Don los miró por el espejo retrovisor.
—Anfión, deja de molestar a tu hermana.
Anfión volvió dos de sus cuatro ojos para mirar a Don.
—¡Ha empezado ella!
Cada ojo draconiano tenía una gama visual única: dos veían el espectro ultravioleta, el tercero captaba el infrarrojo y el cuarto veía ambos pero no en color; la combinación de ojos que los chicos elegían para mirar un objeto no sólo afectaba a cómo les parecía que era, sino también a la impresión que les causaba. También poseían un sentido que no tenía equivalente terrestre y que les permitía detectar objetos pesados incluso cuando no estaban a la vista.
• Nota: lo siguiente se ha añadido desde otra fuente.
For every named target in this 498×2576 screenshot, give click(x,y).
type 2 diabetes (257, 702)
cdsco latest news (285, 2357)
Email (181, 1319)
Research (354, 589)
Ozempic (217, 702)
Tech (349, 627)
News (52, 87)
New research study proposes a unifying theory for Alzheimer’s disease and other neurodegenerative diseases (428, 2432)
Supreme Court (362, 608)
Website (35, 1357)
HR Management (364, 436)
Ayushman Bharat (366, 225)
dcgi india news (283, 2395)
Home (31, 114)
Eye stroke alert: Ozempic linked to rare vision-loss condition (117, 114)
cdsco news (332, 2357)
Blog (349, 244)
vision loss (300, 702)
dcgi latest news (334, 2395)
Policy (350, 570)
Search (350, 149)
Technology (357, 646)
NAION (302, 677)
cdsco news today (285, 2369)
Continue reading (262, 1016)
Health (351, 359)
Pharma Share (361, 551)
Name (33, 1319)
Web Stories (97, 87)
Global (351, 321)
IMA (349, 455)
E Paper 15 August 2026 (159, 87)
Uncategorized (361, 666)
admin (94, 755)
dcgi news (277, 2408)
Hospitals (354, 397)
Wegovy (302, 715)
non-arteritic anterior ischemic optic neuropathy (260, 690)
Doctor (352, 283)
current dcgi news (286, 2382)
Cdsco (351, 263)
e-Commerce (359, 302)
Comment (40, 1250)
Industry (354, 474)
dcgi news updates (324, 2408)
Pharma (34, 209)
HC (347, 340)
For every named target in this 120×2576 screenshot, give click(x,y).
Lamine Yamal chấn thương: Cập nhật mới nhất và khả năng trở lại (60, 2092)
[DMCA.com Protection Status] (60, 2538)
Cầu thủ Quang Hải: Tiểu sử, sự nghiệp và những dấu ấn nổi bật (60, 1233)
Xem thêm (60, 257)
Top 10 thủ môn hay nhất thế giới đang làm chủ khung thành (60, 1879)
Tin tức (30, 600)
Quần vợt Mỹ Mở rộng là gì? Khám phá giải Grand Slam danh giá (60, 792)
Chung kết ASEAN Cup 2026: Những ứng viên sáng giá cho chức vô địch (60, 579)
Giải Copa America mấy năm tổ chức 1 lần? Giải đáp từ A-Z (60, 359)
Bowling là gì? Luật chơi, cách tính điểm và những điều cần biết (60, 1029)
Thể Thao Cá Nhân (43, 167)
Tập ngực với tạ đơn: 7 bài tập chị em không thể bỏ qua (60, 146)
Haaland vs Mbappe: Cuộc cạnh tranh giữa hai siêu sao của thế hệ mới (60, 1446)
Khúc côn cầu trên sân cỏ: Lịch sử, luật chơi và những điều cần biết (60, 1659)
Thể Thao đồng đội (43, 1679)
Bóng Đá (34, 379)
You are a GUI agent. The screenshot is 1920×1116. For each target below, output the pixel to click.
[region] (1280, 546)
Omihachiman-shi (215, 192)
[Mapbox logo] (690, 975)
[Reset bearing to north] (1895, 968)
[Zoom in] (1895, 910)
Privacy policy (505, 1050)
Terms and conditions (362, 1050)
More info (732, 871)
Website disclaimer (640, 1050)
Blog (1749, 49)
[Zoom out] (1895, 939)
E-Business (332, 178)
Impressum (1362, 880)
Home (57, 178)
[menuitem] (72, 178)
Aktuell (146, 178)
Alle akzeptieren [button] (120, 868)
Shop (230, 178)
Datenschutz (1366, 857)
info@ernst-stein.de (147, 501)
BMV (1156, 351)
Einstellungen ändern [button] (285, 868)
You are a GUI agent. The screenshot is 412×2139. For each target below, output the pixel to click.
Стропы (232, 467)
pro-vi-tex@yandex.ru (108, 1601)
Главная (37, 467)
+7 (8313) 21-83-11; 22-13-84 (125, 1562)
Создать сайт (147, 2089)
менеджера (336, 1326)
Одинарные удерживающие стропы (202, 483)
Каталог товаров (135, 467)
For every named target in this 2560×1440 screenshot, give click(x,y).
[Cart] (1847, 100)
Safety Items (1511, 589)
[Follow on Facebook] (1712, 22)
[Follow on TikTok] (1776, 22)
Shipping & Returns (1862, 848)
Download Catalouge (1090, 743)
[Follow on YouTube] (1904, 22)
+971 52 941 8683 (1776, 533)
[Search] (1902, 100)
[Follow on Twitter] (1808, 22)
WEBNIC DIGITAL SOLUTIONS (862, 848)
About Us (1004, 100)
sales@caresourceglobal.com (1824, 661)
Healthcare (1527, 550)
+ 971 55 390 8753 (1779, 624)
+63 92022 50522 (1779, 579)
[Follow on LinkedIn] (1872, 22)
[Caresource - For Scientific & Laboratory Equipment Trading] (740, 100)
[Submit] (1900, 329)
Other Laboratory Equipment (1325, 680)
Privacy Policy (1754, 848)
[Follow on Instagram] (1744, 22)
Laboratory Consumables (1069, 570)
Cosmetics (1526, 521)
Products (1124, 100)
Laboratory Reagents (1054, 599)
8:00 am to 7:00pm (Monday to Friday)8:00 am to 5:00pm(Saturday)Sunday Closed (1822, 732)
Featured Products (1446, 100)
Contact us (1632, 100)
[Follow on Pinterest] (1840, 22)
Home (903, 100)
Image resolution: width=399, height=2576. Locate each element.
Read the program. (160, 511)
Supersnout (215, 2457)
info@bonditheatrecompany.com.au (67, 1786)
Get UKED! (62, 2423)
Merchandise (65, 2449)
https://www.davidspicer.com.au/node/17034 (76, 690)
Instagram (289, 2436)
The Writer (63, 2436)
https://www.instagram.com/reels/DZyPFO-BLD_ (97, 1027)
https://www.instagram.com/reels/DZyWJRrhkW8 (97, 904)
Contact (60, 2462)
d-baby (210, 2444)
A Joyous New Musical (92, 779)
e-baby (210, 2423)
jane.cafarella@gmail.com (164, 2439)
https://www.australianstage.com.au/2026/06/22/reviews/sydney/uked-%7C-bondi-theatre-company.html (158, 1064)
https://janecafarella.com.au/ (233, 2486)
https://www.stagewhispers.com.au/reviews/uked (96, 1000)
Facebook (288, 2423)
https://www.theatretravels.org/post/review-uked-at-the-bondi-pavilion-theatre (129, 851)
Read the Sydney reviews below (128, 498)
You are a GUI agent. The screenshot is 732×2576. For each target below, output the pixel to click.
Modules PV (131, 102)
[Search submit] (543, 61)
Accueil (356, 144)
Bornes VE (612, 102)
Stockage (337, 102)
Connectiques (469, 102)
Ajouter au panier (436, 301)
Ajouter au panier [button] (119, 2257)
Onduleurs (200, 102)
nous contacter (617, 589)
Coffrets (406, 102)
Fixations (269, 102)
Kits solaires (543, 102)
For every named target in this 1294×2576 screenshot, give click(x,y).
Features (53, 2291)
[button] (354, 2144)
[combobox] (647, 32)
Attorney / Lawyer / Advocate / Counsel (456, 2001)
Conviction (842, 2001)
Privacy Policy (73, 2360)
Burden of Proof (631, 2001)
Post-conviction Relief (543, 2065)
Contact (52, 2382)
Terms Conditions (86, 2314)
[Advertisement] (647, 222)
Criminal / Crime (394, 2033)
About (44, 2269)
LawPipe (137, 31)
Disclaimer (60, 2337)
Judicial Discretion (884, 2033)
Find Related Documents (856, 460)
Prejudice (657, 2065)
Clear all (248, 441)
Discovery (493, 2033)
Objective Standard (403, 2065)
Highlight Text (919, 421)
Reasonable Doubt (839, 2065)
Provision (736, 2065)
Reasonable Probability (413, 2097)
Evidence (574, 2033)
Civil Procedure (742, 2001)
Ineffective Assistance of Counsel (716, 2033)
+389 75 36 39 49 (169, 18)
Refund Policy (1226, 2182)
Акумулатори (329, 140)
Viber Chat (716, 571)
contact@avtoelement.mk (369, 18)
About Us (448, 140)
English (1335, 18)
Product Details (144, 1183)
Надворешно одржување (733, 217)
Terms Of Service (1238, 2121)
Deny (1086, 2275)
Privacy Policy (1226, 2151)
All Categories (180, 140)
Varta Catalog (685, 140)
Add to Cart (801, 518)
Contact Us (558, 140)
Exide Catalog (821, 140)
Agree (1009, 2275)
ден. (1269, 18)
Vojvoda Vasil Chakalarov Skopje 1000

Anfión y Zeus tenían cinco miembros: tres piernas y dos brazos. Si su desarrollo embrionario era una fuente de información fidedigna de su historia evolutiva, las dos piernas delanteras habían evolucionado a partir de lo que habían sido aletas pelvianas en una anterior forma acuática, y la más gruesa pierna trasera de una aleta caudal. Los brazos no se habían formado a partir de aletas pectorales, como en el caso de los humanos, sino más bien del complejo conjunto de huesos que sostenía dos agallas ancestrales.
Los draconianos sólo tenían tres dedos en cada mano, sin embargo, habían llegado a contar basándose en el diez como se había visto en sus mensajes de radio. Cada chico tenía diez tentáculos alimenticios alrededor de la rendija bucal: dos pares arriba y una fila de seis abajo; Zeto usaba sus tentáculos en aquel momento para agarrar un trozo de algodón de azúcar que Gillian le había pasado a través de una pequeña escotilla. Como sus cuatro ojos estaban alojados dentro de cuencas huesudas, los dracos no podían ver sus propios tentáculos, así que cualquier apoyo matemático que pudieran proporcionarles era más bien una idea mental sobre su despliegue que contarlos directamente.
La primera exposición, la de 1967, se llamó «El hombre y su mundo», una descripción tremendamente sexista para la sensibilidad de sólo unos cuantos años más tarde. La exposición de 2067 no tenía ningún subtítulo que Don supiera, pero «La humanidad y sus mundos» habría sido el adecuado: por fin se había regresado a la Luna y una pequeña colonia internacional se había establecido en Marte.
Y, naturalmente, existían otros mundos, aunque no pertenecieran a la humanidad. Habían pasado ya 18,8 años desde que Sarah Halifax enviara su último mensaje a las estrellas, reconociendo haber recibido el genoma draconiano y explicando que su sucesor designado se responsabilizaría de criar a los dracos en la Tierra. Eso significaba que el amigo por correspondencia de Sarah en Sigma Draconis II estaba recibiendo la noticia de que lo que había pedido iba a hacerse. Todo el mundo suponía que en aquel mundo alienígena estarían celebrando en aquellos momentos la noticia; parecía lo conveniente que hubiera una celebración paralela en casa y sería esa misma noche. Se podían transmitir señales a Sigma Draconis en cualquier momento del día desde Canadá, pero parecía lo adecuado mandar un mensaje a las estrellas cuando las estrellas eran visibles, aunque las luces de Toronto ahogaran el tenue sol del hogar ancestral de los chicos.